> [TASK DIRECTIONS] Return, from the lines below, each one that includes the word "Microsoft".

◆ ◆ ◆ ◆

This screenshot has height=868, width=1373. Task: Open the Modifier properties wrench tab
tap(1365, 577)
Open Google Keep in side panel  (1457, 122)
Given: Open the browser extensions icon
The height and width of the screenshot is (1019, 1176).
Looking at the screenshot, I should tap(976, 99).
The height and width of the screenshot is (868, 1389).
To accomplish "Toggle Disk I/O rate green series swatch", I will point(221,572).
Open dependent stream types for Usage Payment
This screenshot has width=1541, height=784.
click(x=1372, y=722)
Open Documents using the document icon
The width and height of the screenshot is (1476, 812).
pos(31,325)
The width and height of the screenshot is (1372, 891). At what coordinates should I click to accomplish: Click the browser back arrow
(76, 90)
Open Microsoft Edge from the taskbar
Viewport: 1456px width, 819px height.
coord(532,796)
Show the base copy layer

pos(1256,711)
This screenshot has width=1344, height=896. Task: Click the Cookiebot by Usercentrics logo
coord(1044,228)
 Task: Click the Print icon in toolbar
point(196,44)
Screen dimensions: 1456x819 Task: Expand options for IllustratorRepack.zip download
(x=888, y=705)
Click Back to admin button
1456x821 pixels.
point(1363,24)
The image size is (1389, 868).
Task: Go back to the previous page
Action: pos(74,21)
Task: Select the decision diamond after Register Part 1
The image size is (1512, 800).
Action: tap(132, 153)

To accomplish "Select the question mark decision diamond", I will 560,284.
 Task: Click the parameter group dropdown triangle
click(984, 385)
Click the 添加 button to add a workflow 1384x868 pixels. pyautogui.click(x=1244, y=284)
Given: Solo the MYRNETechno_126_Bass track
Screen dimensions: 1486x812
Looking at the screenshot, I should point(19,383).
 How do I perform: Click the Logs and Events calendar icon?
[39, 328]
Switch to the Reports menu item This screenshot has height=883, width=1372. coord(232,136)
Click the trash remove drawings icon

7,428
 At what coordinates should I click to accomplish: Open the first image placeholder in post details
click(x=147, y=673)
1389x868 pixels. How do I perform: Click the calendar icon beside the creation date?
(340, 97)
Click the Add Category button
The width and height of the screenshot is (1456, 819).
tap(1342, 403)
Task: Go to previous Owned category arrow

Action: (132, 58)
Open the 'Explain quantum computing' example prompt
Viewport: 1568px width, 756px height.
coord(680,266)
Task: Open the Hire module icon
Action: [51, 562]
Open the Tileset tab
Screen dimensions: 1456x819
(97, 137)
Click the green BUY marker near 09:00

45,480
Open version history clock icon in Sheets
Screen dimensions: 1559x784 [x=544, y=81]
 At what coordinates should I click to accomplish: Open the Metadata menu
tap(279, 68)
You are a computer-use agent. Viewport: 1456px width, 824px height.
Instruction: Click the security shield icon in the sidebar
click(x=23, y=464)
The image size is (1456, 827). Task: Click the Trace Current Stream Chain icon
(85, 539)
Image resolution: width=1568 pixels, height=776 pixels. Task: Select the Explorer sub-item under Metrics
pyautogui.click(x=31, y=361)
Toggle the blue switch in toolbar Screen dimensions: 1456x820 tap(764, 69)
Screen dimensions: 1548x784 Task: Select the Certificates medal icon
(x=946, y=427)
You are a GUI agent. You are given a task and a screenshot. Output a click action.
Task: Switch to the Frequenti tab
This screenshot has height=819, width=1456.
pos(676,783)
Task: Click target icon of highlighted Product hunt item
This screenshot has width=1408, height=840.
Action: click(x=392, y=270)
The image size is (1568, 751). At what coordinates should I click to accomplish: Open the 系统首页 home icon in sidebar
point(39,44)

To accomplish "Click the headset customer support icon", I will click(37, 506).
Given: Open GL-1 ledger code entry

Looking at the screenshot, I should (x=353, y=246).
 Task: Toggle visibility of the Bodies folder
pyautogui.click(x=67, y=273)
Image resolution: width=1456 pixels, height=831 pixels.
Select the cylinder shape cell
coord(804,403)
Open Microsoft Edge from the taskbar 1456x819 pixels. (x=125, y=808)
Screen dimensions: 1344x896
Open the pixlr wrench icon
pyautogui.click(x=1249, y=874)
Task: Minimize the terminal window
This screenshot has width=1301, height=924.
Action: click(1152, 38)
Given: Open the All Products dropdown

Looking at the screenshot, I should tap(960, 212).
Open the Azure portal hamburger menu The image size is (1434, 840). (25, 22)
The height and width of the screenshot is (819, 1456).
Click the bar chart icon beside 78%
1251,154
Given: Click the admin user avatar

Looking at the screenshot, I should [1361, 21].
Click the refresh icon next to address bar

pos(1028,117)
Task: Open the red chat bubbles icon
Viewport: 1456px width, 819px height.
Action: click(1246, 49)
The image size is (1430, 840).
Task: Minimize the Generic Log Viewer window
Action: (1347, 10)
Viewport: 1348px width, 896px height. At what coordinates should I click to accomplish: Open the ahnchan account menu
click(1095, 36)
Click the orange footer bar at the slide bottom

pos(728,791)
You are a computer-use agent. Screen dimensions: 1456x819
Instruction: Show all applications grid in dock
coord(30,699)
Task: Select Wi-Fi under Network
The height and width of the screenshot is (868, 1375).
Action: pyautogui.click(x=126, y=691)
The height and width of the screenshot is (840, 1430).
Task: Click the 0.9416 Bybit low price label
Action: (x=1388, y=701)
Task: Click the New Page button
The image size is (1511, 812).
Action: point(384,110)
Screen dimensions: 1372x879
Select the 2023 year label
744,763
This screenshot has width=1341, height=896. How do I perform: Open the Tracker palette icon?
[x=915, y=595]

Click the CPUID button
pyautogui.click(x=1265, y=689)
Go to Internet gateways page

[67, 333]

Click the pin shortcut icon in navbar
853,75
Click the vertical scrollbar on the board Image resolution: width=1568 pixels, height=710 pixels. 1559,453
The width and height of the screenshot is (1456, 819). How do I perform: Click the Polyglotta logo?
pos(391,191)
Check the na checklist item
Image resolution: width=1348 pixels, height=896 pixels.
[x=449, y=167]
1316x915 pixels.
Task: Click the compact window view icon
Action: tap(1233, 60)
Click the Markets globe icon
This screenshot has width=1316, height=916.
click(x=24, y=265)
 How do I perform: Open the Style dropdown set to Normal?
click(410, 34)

◆ ◆ ◆ ◆

> [OUTPUT BELOW]
Open Microsoft Edge from the taskbar
Open Microsoft Edge from the taskbar 1456x819 pixels. (x=125, y=808)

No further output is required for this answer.